What you need to do: Using the listing below, print exactly everything from the line with "VIEW CART (530, 22)" down to the line with "Contact Us (85, 1246)", both included, and nothing more.
Top of Available data
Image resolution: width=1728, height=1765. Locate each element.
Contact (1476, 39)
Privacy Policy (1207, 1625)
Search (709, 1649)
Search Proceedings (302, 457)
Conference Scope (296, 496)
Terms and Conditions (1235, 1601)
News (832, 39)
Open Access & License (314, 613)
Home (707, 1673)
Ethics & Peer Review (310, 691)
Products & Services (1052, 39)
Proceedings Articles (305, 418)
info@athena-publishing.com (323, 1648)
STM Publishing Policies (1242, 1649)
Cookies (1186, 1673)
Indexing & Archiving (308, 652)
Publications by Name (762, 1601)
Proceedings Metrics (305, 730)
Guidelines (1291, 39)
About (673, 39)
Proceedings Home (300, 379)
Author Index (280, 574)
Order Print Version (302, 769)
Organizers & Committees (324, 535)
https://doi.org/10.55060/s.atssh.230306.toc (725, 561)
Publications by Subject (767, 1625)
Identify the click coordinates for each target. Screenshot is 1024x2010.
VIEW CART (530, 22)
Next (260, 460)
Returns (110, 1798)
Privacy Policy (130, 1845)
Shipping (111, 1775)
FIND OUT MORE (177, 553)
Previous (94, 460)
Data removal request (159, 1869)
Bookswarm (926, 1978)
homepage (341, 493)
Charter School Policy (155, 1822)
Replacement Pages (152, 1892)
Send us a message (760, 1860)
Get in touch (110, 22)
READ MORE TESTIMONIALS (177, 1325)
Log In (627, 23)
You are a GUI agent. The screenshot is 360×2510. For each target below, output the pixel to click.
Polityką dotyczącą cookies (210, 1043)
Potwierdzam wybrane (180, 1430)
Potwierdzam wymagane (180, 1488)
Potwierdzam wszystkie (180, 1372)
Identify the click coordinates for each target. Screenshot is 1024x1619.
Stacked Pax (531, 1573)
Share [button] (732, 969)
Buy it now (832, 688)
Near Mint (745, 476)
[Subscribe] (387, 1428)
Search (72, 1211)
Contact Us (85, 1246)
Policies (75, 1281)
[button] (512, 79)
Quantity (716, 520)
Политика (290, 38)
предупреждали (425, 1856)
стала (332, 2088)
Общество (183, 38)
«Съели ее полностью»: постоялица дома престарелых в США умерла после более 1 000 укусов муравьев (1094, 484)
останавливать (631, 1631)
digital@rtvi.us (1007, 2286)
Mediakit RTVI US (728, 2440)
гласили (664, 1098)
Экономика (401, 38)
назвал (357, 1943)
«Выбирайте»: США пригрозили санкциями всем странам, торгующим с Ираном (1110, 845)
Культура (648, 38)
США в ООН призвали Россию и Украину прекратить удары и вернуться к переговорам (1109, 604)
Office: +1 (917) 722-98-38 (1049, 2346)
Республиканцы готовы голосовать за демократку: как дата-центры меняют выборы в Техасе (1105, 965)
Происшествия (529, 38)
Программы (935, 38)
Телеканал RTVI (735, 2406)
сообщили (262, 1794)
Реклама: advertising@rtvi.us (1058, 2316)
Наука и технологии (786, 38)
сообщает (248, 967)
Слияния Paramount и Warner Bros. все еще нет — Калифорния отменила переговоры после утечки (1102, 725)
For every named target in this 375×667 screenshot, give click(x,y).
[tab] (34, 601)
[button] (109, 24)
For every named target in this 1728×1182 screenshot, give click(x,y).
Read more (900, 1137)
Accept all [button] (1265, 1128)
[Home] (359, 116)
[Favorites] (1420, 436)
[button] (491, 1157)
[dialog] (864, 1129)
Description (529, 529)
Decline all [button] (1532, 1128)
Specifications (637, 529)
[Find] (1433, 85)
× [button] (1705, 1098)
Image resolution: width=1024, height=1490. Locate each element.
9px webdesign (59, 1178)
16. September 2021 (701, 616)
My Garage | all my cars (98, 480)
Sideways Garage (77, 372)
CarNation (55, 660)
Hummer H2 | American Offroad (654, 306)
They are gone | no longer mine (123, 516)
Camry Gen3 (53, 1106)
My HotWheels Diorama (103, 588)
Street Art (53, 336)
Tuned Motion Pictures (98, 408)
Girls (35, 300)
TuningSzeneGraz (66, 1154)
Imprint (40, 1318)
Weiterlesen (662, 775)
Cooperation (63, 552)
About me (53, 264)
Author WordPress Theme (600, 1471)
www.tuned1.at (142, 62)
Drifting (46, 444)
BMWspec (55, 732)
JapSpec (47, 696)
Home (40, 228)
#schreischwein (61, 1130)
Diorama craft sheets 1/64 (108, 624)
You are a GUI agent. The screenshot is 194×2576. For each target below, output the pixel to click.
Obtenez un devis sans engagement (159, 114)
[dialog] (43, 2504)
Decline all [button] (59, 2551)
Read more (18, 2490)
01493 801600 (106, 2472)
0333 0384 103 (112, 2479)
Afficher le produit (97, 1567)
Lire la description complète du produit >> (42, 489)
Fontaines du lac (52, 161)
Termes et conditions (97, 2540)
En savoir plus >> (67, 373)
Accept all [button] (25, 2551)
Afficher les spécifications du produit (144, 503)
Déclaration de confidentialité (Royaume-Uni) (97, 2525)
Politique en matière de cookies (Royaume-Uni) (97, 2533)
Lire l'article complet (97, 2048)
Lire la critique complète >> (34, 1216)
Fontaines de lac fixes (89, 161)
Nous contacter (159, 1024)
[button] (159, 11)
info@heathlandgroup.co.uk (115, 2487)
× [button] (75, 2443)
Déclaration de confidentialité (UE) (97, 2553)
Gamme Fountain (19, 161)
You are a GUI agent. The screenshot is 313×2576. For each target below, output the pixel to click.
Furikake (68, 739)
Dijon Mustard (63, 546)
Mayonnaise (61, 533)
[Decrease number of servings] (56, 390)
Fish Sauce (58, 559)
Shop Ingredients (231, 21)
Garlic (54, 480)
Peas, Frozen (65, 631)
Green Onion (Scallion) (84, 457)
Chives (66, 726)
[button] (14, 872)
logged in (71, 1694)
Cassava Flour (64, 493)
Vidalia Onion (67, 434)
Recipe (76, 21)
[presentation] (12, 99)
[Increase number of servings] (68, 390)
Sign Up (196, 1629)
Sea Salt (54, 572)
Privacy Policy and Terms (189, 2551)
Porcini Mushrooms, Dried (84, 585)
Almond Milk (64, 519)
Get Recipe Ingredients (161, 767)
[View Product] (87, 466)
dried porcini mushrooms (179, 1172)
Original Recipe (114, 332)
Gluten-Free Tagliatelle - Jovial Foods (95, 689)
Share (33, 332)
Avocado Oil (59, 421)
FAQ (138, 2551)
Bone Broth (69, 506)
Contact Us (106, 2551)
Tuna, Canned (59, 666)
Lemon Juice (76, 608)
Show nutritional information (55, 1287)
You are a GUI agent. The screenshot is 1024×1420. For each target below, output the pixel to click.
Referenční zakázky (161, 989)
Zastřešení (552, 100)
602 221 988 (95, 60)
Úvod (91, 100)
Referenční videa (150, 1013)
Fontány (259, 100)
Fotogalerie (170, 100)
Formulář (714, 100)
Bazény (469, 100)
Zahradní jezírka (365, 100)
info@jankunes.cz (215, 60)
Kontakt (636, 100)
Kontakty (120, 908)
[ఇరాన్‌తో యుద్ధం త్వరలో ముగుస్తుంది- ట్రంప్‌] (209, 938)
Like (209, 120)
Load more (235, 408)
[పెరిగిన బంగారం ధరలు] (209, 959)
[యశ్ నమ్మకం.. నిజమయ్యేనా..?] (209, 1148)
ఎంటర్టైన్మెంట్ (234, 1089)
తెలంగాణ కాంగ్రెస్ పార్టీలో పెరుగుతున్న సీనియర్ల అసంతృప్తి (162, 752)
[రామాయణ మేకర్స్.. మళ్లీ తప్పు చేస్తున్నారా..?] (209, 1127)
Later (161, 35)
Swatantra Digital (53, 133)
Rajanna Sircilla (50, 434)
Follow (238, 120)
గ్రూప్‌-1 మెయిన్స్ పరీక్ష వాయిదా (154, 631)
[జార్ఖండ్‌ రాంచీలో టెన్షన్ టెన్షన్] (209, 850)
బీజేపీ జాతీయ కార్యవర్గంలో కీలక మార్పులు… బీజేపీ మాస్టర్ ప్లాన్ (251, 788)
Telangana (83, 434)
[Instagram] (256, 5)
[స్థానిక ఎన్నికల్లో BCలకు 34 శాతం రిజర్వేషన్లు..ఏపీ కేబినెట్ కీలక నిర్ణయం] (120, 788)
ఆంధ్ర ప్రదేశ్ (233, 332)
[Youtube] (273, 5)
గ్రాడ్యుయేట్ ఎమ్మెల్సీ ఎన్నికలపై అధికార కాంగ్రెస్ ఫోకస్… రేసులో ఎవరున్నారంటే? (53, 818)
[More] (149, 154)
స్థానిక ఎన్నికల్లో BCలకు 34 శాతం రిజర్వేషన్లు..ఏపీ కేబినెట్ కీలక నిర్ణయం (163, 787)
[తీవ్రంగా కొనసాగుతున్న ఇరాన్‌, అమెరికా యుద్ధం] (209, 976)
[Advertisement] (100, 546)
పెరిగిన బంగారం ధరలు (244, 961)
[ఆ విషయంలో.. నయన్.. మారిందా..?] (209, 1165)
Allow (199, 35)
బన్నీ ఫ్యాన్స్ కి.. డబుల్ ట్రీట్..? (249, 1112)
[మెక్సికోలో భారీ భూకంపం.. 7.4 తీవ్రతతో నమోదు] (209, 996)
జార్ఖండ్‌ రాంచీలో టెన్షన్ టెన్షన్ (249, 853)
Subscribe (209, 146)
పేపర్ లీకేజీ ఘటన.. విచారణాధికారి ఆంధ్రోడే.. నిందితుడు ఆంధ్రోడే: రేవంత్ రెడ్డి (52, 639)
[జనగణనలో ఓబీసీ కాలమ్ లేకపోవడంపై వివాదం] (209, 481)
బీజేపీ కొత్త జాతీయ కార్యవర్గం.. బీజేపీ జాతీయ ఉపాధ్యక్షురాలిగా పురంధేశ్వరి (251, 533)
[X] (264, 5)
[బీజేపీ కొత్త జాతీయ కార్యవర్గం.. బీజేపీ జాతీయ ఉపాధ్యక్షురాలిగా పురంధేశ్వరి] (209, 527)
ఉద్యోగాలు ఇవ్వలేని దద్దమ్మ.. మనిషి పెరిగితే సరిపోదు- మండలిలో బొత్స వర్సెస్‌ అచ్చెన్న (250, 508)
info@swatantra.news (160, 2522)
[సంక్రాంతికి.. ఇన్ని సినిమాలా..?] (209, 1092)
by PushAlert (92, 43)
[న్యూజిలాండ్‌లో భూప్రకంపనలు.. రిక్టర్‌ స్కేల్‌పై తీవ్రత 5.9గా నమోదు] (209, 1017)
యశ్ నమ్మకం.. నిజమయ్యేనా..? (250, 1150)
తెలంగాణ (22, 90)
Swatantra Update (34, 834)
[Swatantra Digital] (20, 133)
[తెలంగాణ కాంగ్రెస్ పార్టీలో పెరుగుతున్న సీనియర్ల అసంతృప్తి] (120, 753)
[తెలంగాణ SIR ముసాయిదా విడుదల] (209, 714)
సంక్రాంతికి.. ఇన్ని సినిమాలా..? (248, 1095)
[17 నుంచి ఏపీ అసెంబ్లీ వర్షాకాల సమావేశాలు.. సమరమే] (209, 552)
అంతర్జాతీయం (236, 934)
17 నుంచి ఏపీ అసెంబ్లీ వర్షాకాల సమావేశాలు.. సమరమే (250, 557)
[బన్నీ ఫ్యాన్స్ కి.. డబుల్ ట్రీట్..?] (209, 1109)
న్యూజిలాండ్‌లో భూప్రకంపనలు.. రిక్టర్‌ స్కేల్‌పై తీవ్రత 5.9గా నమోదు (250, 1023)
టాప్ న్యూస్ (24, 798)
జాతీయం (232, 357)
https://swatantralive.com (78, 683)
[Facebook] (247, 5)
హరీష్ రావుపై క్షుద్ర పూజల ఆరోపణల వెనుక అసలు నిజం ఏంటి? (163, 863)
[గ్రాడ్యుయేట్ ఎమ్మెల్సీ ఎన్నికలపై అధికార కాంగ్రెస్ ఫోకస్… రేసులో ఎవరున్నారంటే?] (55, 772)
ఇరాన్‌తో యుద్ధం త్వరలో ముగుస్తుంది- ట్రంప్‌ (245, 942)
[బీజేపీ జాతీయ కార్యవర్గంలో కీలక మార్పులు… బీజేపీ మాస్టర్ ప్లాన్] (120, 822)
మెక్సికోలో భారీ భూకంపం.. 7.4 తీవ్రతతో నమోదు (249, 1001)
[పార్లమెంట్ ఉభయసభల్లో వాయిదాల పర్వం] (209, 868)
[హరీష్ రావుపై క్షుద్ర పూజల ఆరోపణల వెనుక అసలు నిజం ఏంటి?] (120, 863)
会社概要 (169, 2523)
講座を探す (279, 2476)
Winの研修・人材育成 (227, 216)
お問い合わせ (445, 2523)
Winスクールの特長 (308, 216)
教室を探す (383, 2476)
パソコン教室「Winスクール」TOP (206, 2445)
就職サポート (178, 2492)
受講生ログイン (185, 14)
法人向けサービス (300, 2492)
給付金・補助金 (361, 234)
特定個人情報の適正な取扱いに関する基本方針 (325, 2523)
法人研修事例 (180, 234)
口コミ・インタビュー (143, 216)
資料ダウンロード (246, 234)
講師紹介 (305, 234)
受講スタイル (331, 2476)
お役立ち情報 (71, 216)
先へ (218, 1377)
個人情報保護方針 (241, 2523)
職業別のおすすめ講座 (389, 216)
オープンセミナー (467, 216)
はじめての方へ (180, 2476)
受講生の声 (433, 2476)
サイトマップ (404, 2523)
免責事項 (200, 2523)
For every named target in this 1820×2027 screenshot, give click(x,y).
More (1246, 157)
Bottom of Available data
Solution below:
VIEW CART (530, 22)
Next (260, 460)
Returns (110, 1798)
Privacy Policy (130, 1845)
Shipping (111, 1775)
FIND OUT MORE (177, 553)
Previous (94, 460)
Data removal request (159, 1869)
Bookswarm (926, 1978)
homepage (341, 493)
Charter School Policy (155, 1822)
Replacement Pages (152, 1892)
Send us a message (760, 1860)
Get in touch (110, 22)
READ MORE TESTIMONIALS (177, 1325)
Log In (627, 23)
You are a GUI agent. The screenshot is 360×2510. For each target below, output the pixel to click.
Polityką dotyczącą cookies (210, 1043)
Potwierdzam wybrane (180, 1430)
Potwierdzam wymagane (180, 1488)
Potwierdzam wszystkie (180, 1372)
Identify the click coordinates for each target. Screenshot is 1024x1619.
Stacked Pax (531, 1573)
Share [button] (732, 969)
Buy it now (832, 688)
Near Mint (745, 476)
[Subscribe] (387, 1428)
Search (72, 1211)
Contact Us (85, 1246)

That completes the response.